NTCP orthologs are functionally conserved in mammals. However, variation in their sequences is the major determinant for HBV and HDV infection at entry level among species. Woodchuck (Marmota monax) naturally carries its own hepatitis virus, Woodchuck hepatitis virus (WHV).It was long recognized that species barrier was strictly set between primates and rodents in hepatitis viruses infection, and that no cross-species infection between primates and rodents was occurred naturally. Unexpected, HDV infection of woodchuck in vivo was once reported. To confirm whether woodchuck has the capacity to support HDV infection or not, we successfully cloned woodchuck NTCP (wNTCP) and repeated the infection experiment in vitro. wNTCP expressed well with normal function, and supported HDV, HBV as well as WMHBV infection in human hepatoma cell line, HepG2. HepG2 cells complemented with wNTCP showed much lower efficiency of infection compared to hNTCP. Thoroughly mapping of wNTCP, we found that residue 263 was the major determinant limiting efficiency infection of wNTCP by HDV, HBV and WMHBV. These results confirmed the importance of NTCP for HBV entry specificity. Possibility of hepatitis virus infection in human liver cells was also proved, which is related to the conservation of NTCP orrhologs among species. Thus our results indicated that cross species infection of hepatitis viruses should be taken into concern.

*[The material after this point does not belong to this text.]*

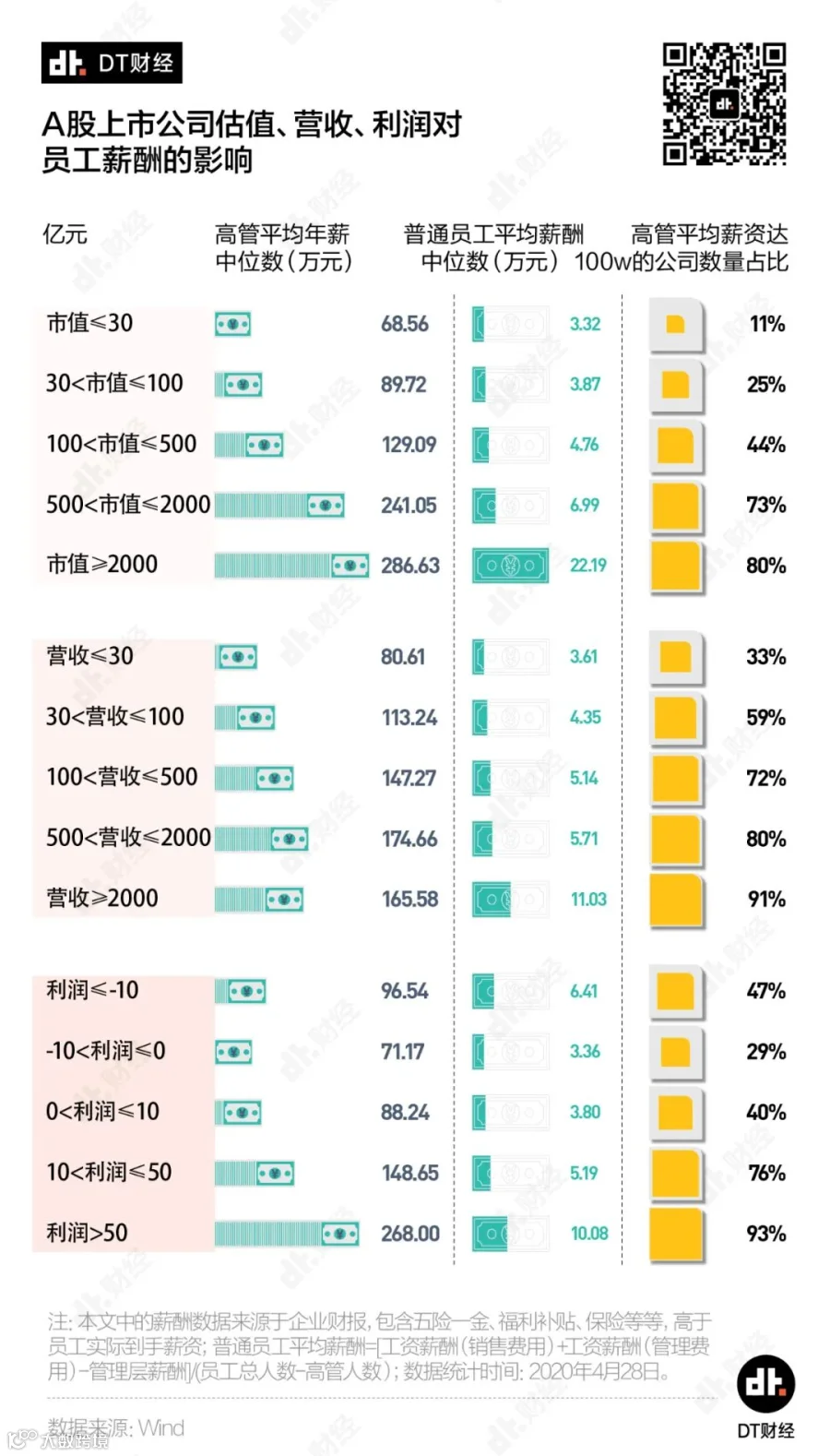Click the chart title A股上市公司估值
This screenshot has width=830, height=1456.
tap(252, 142)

HBV exhibits a very strong tropism for liver parenchymal cells. Primary hepatocytes and differentiated HepaRG cells support HBV infection, while human hepatoma-derived cell line such as HepG2 and undifferentiated HepaRG cells are restricted to HBV infection. HBV-susceptible cell/tissue and HBV unsusceptible cells have distinguished gene expression profiles. Some host genes potentially associated with HBV infection are differentially expressed between HBV-susceptible cells and HBV-unsusceptible cells. From a comparison study of whole genome gene expression array of HBV susceptible and resistant cells, and by siRNA screening, several candidates were selected as potential necessary or inhibitory factors. Among them, coagulation factor XII (FXII) had a strong phenotype. We found FXII was involved in HBV entry as an inhibitory factor in primary tupaia hepatocyte (PTH). We further found that the active form of FXII, FXIIa also influenced HBV entry. The inhibition of FXII was rescued by soluble FXIIa which bound to both PTH and HBV virions. In addition, specific FXII domains also enhanced HBV infection, which showed high affinity to PTH but not HBV virions. Therefore, we propose that FXIIa is likely to function as a bridge between HBV virions and PTH apart from replacement of inhibitor FXII on PTH surface. Our results show that besides receptor, other host factors also modulate and control the specificity of HBV entry.